Hal Foster : biography

August 18, 1892 – July 25, 1982

Harold Rudolf Foster (August 16, 1892 – July 25, 1982), better known as Hal Foster, was a Canadian—American illustrator best known as the creator of the comic strip Prince Valiant. His drawing style is noted for a high level of draftsmanship and attention to detail.
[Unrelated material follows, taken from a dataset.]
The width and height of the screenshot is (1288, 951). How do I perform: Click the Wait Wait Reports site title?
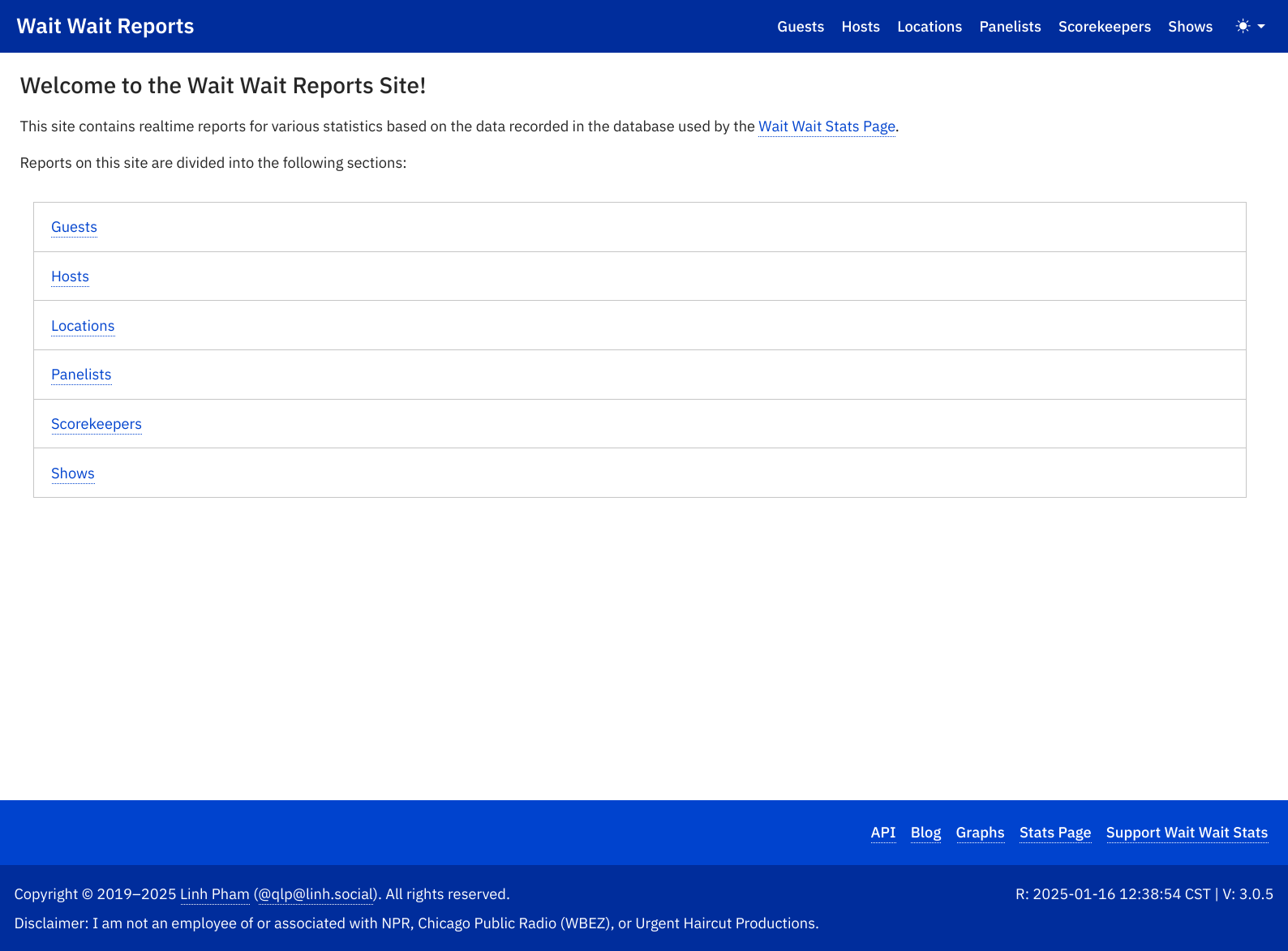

Born in Halifax, Nova Scotia, Canada, Foster moved to the United States in 1919. In 1929, he began one of the earliest adventure comic strips, an adaptation of Edgar Rice Burroughs’s Tarzan. In 1937, he created his signature strip, the weekly Prince Valiant, a fantasy adventure set in mediaeval times. The strip featured Foster’s dextrous, detailed artwork; Foster eschewed word balloons, preferring to have narration and dialogue in captions.

Retirement

In 1970, Foster was suffering from arthritis and began planning his retirement. He had several artists draw Sunday pages before choosing John Cullen Murphy as his collaborator and permanent replacement in 1971. Murphy drew the strip from Foster scripts and pencil sketches. Foster stopped illustrating (and signing) the Prince Valiant pages in 1975. For several years, he continued writing the strip and doing fairly detailed layouts for Murphy, eventually doing less and less of both the writing and art until prolonged anesthesia during an operation took his memory and he no longer remembered ever doing Prince Valiant.

Foster attended the Comic Art Convention in 1969, and the OrlandoCon in 1974 and 1975.
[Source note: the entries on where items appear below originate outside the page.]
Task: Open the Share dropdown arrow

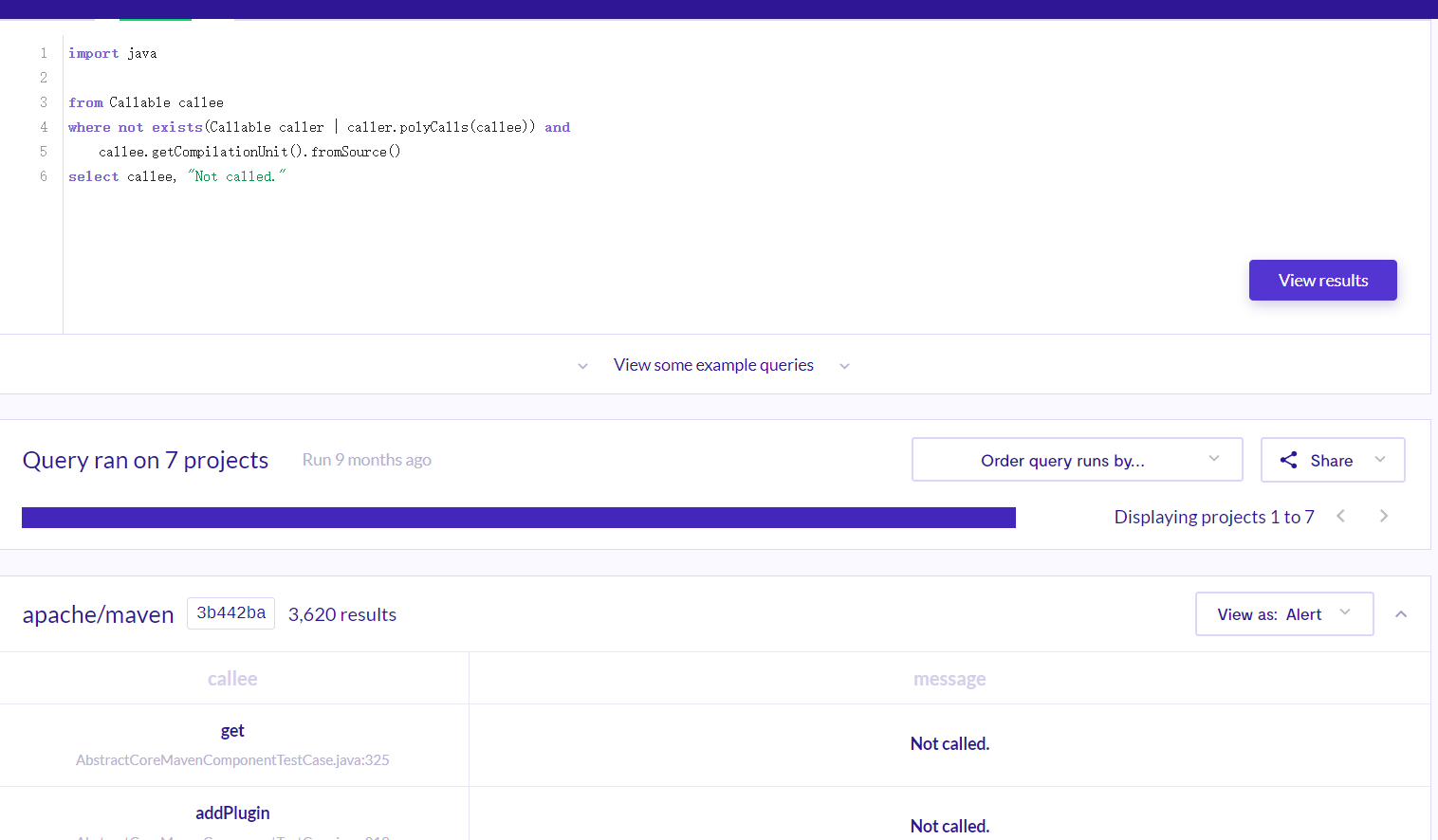Action: click(x=1380, y=460)
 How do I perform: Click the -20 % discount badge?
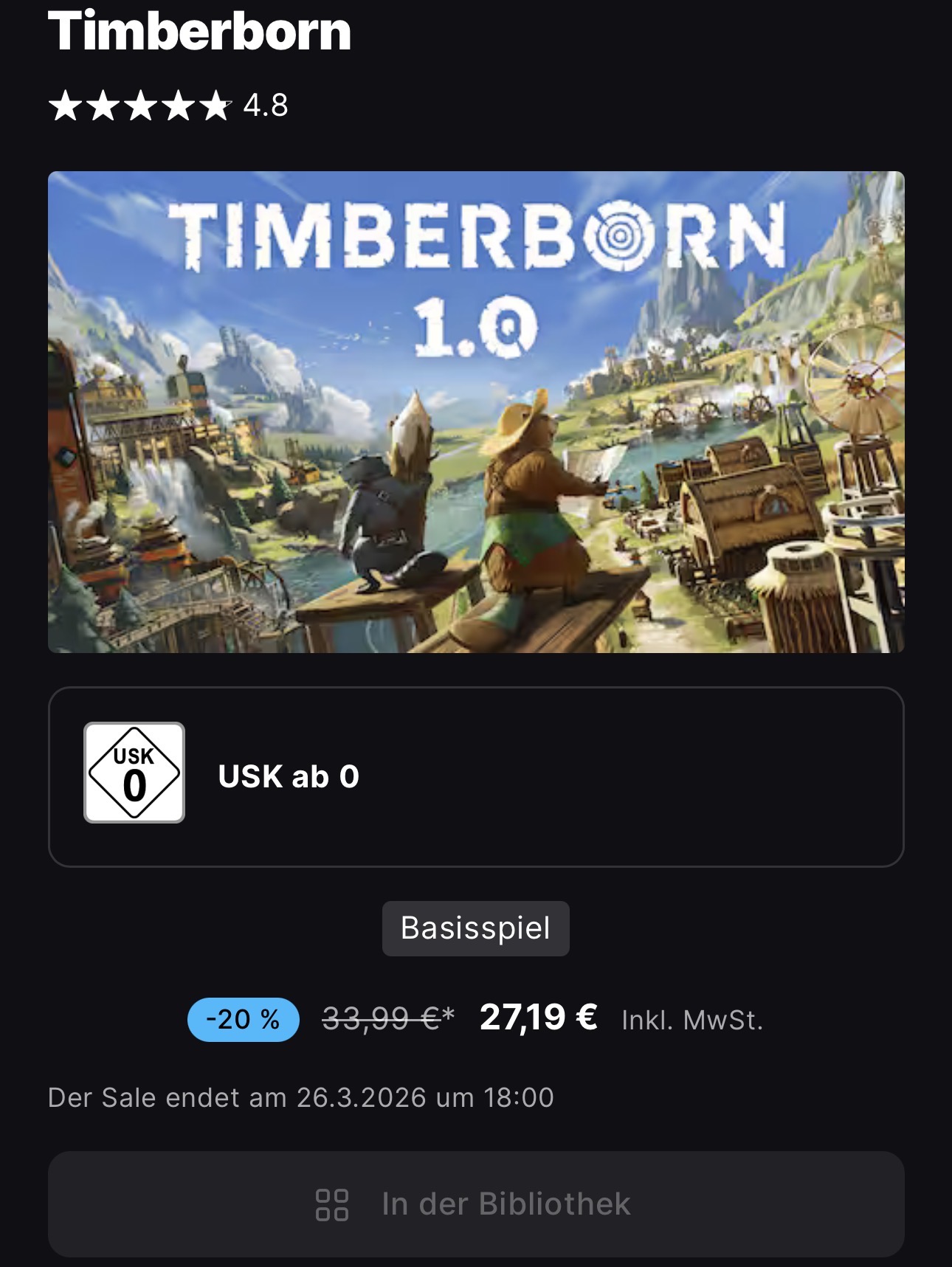244,1020
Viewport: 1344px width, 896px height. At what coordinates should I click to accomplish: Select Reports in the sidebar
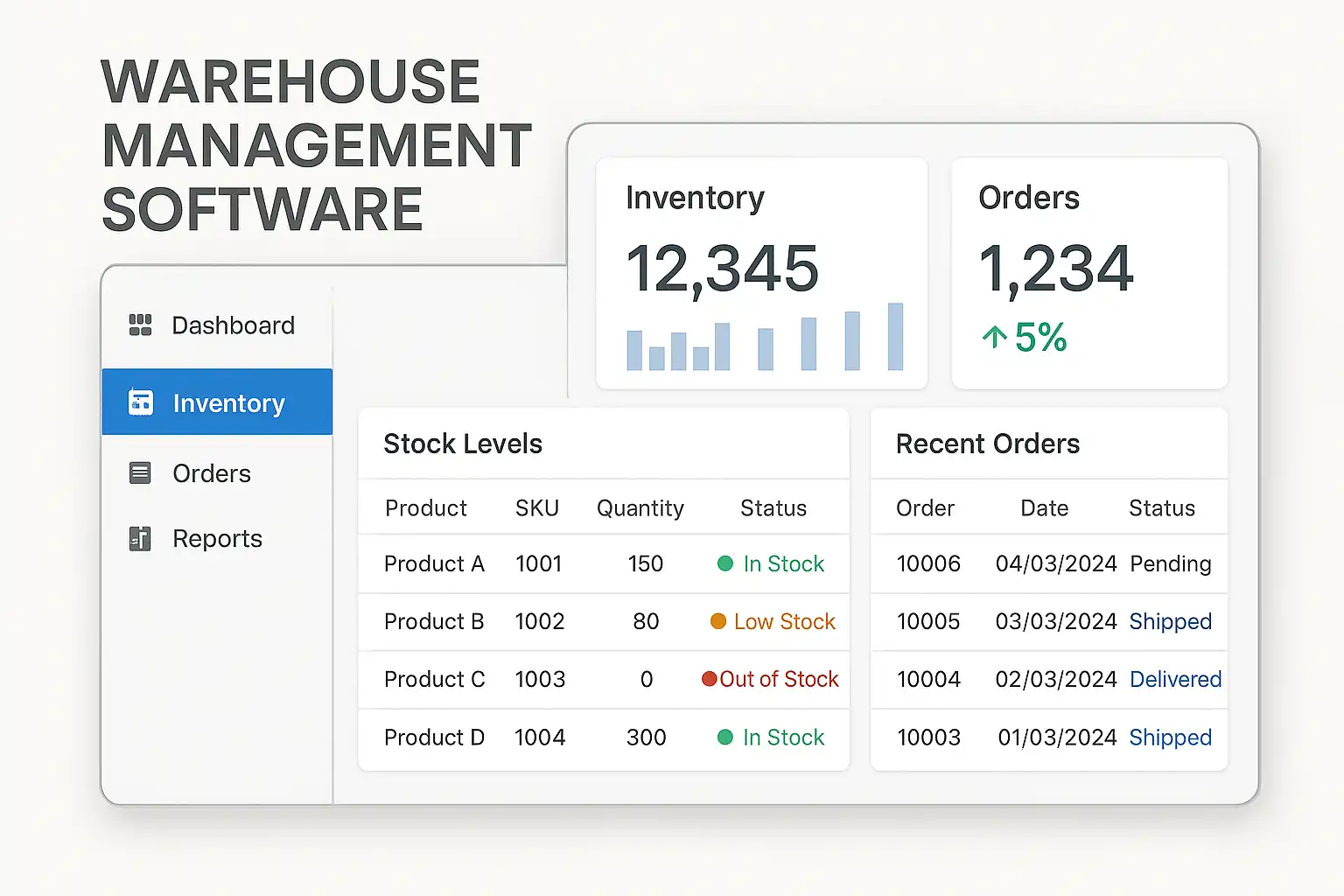click(217, 539)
Foster was 73 when he was elected to membership in Great Britain’s Royal Society of Arts, an honor given to very few Americans.

Foster died in Spring Hill in 1982.

Awards

Foster was recognized for his work by the National Cartoonists Society with the Reuben Award in 1957, the Story Comic Strip Award in 1964, the Special Features Award in 1966 and 1967, all for Prince Valiant. He received the Elzie Segar Award in 1978 and the Gold Key Award (their Hall of Fame) in 1977. Foster was inducted into the Will Eisner Award Hall of Fame in 1996 and the Joe Shuster Canadian Comic Book Creators Hall of Fame for his contributions to comic books in 2005. The latter award was accepted on behalf of the family by writer-artist Dave Sim, a longtime admirer of Foster’s work.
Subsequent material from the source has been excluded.